- _Source document_
Re: [galaxy-dev] Error on local galaxy using SAM-to-BAM tool on a cluster

2012-04-12 Thread Louise-Amélie Schmitt

Hi,

I'm having the same issue, has it been fixed since then?

Thanks,
L-A


Le 07/11/2011 21:43, Nate Coraor a écrit :

On Nov 4, 2011, at 1:11 PM, Carlos Borroto wrote:


Hi,

Reading a little more about this problem, I see Galaxy uses python
tempfile library (http://docs.python.org/library/tempfile.html),
specifically at line 70 in tools/samtools/sam_to_bam.py:
tmp_dir = tempfile.mkdtemp()

mkdtemp should honor TMPDIR, TEMP or TMP environment variables, I
setup all tree of them in "~/.bashrc" with no results. I'm using:
"default_cluster_job_runner = drmaa://-q all.q -V/"

With "-V" I was hoping to be able to export all my environment
variables, which seems to work for everything else, but not for the
TMP.

I ended hardcoding the "dir" argument, which is not good workaround,
as I'm guessing this is not the only tool that will run into this
problem:
tmp_dir = tempfile.mkdtemp( dir='/home/cborroto/galaxy_dist/database/tmp')

Any advice? In a more SGE related question, is there a way for me to
debug what environment I'm getting when running Galaxy jobs?

Hi Carlos,

Try submitting an SGE job from the command line and having a look at the 
environment variables set on the execution host.  Most likely, SGE is setting 
its own TMPDIR variable which would be overriding the value set with -V.

--nate


Thanks,
Carlos

On Fri, Nov 4, 2011 at 11:22 AM, Carlos Borroto
  wrote:

Hi Jen,

Thanks for the quick response. The workaround you describe could work,
but I might run into trouble later on.

- _Instructions_
1. In the SAM-to-BAM thread, change "Reading a little more" to "Looking further" in the part that opens with the words containing "On Nov 4, 2011, at" and closes with "tmp_dir = tempfile.mkdtemp()", and give that part back.
2. Please lay out the lines of the rows in Block 1 as a Markdown table with the columns n (the row number) and Line, skipping blank lines and leaving the pictures out.
The thread above has no connection to the rows that come after it.

- _Raw data_
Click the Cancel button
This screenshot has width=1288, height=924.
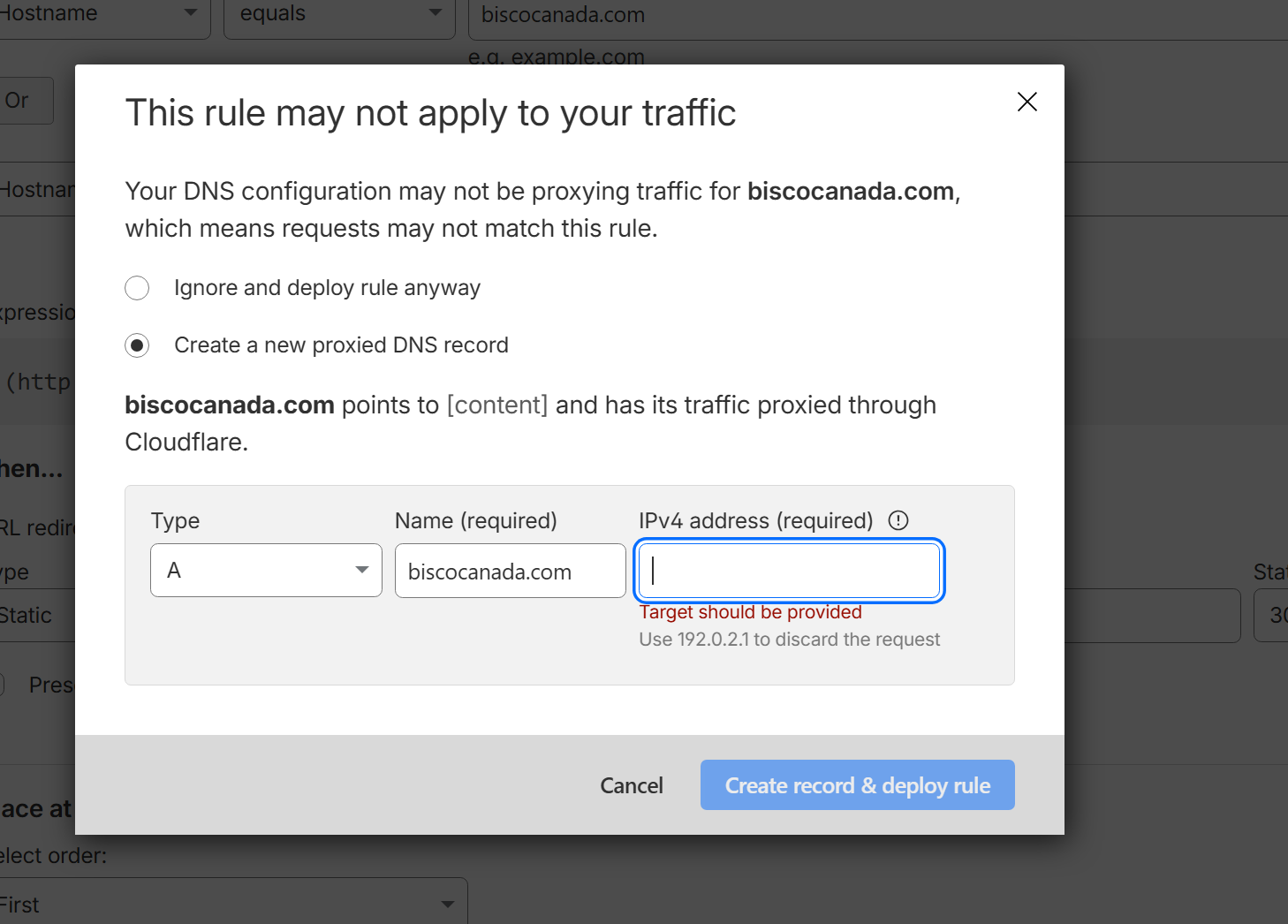coord(632,785)
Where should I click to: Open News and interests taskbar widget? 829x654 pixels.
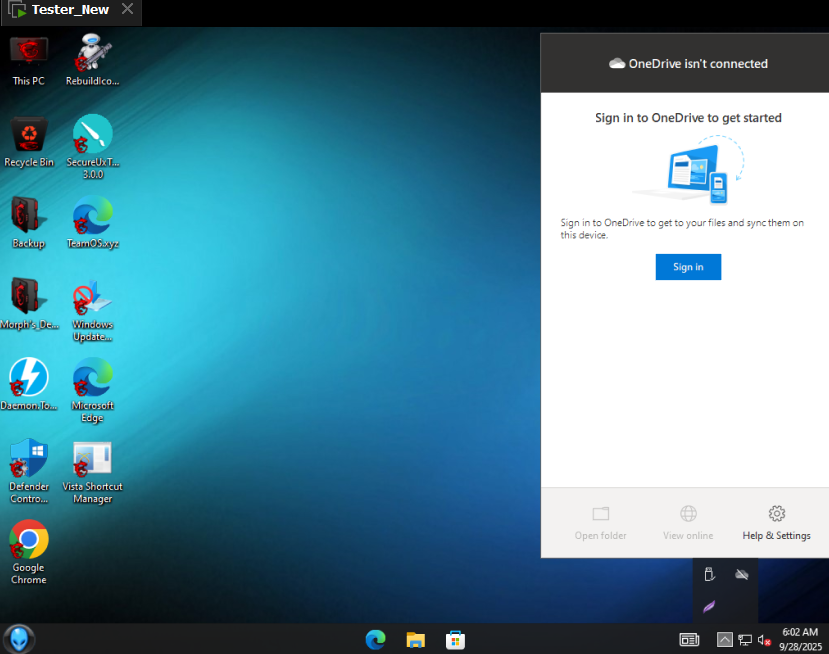[x=689, y=639]
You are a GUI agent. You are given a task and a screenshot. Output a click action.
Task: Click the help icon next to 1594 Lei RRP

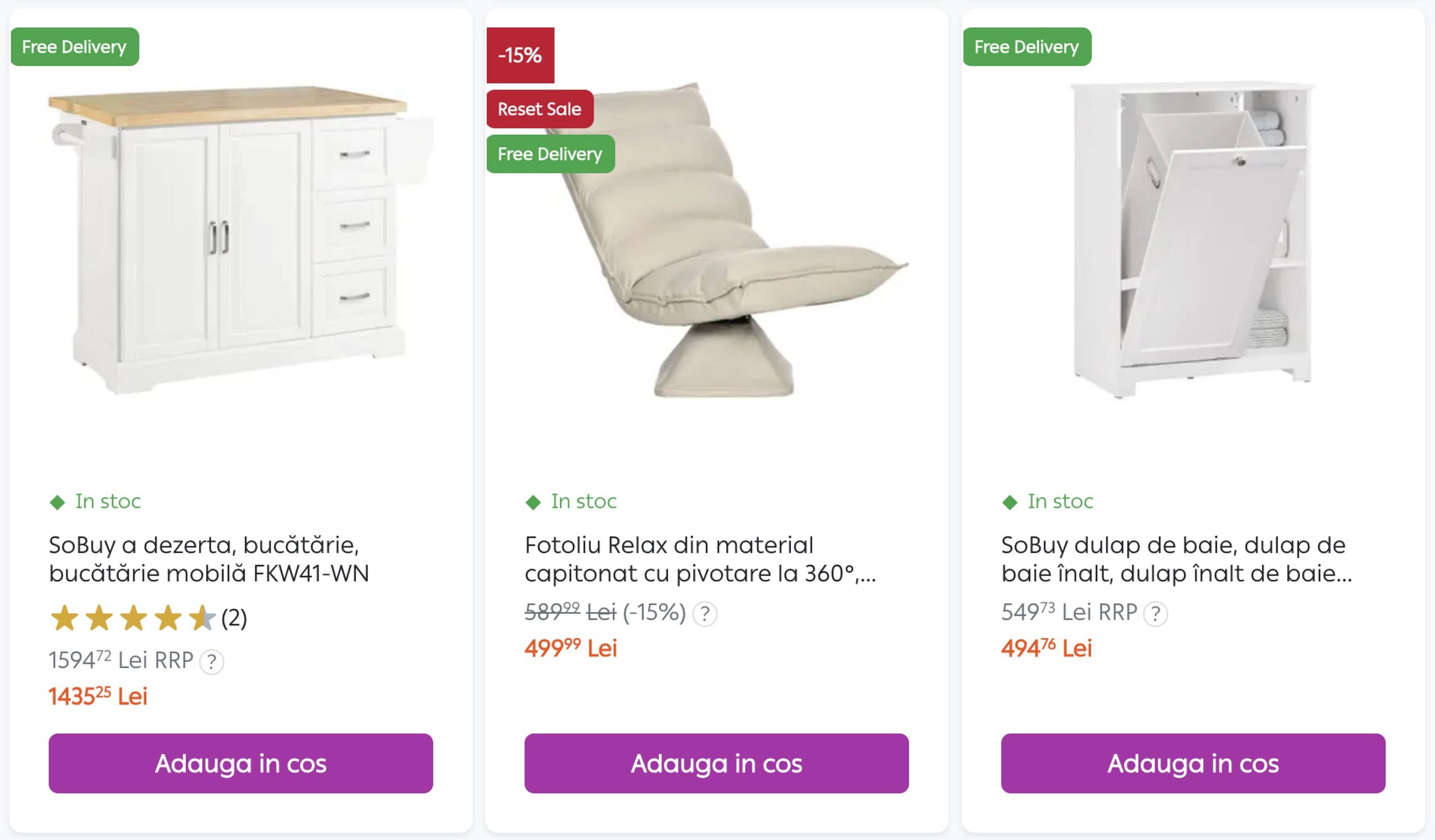212,661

- _In response_
1.
On Nov 4, 2011, at 1:11 PM, Carlos Borroto wrote:


Hi,

Looking further about this problem, I see Galaxy uses python
tempfile library (http://docs.python.org/library/tempfile.html),
specifically at line 70 in tools/samtools/sam_to_bam.py:
tmp_dir = tempfile.mkdtemp()

2.
| n | Line |
|---|---|
| 1 | Click the Cancel button |
| 2 | This screenshot has width=1288, height=924. |
| 3 | coord(632,785) |
| 4 | Where should I click to: Open News and interests taskbar widget? 829x654 pixels. |
| 5 | [x=689, y=639] |
| 6 | You are a GUI agent. You are given a task and a screenshot. Output a click action. |
| 7 | Task: Click the help icon next to 1594 Lei RRP |
| 8 | 212,661 |